1962 anthology of horror stories edited by August Derleth

Dark Mind, Dark Heart is an anthology of horror stories edited by American writer August Derleth. It was released in 1962 by Arkham House in an edition of 2,493 copies. The anthology was conceived as a collection of new stories by old Arkham House authors.
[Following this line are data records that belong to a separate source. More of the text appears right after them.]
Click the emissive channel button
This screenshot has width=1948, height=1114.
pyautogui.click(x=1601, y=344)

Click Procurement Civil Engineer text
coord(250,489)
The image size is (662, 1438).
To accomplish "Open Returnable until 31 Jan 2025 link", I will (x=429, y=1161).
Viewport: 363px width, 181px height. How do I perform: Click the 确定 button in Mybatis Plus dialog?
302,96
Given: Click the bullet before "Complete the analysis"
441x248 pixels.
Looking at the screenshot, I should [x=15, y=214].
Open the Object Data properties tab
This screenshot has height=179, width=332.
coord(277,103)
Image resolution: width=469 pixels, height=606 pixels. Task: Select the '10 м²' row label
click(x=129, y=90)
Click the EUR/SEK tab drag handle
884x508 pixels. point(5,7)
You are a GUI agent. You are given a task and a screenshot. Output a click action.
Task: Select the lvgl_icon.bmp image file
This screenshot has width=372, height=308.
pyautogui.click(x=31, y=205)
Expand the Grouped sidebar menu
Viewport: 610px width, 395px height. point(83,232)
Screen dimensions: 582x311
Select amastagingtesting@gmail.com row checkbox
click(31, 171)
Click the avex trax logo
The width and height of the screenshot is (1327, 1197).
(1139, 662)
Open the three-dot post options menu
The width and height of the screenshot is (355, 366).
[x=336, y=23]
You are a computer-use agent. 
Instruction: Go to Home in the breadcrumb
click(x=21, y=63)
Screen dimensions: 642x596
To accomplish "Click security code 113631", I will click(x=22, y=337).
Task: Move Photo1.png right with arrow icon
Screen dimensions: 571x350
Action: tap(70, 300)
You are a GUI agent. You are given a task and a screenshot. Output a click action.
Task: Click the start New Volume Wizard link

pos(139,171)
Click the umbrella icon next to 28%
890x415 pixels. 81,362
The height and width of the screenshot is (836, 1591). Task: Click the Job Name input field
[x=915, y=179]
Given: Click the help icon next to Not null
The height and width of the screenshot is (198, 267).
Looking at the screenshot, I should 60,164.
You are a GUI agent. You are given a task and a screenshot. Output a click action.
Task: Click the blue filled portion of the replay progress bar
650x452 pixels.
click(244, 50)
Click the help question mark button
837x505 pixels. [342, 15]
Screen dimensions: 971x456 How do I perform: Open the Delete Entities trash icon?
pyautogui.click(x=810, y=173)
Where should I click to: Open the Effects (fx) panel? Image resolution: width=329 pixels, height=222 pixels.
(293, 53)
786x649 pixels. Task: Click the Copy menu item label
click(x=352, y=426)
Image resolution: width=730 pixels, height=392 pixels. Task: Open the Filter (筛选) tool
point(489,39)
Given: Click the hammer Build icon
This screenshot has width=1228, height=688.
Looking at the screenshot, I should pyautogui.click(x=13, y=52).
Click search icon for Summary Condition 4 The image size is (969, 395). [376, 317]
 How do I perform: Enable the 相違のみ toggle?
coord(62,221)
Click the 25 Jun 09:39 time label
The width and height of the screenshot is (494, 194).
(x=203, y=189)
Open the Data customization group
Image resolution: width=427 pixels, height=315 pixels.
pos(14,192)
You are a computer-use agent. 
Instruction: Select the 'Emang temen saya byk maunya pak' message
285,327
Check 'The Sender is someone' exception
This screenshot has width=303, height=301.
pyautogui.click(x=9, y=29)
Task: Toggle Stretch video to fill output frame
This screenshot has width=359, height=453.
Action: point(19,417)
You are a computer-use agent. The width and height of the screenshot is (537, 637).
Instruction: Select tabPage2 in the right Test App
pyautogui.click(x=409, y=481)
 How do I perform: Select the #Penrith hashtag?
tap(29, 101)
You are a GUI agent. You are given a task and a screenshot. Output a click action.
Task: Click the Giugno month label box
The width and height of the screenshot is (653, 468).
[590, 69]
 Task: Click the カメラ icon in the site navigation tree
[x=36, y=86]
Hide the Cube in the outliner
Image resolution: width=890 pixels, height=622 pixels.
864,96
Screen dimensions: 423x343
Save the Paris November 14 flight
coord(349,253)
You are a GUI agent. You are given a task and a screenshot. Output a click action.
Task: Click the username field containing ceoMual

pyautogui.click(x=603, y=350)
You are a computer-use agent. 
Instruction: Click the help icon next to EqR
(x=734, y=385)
The anthology includes the first published story by Ramsey Campbell.

==Contents==

Dark Mind, Dark Heart contains the following tales:

- "Foreword", by August Derleth
- "Under the Horns", by Robert Bloch
- "Come Back, Uncle Ben!", by Joseph Payne Brennan
- "The Church in High Street", by J. Ramsey Campbell
- "Hargraves' Fore-Edge Book", by Mary Elizabeth Counselman
- "Miss Esperson", by Stephen Grendon
- "The Habitants of Middle Islet", by William Hope Hodgson
- "The Grey God Passes", by Robert E. Howard
- "The Aquarium", by Carl Jacobi
- "The Man Who Wanted to Be in the Movies", by John Jakes
- "In Memoriam", by David H. Keller
- "Witches' Hollow", by H. P. Lovecraft and August Derleth
- "The Ideal Type", by Frank Mace
- "The Firing Chamber", by John Metcalfe
- "The Green Vase", by Dennis Roidt
- "Xélucha", by M. P. Shiel
- "The Animals in the Case", by H. Russell Wakefield
- "Caer Sidhi", by George Wetzel

==Sources==

- Jaffery, Sheldon (1989). "The Arkham House Companion"
- Chalker, Jack L. (1998). "The Science-Fantasy Publishers: A Bibliographic History, 1923-1998"
- Joshi, S.T. (1999). "Sixty Years of Arkham House: A History and Bibliography"
- Nielsen, Leon (2004). "Arkham House Books: A Collector's Guide"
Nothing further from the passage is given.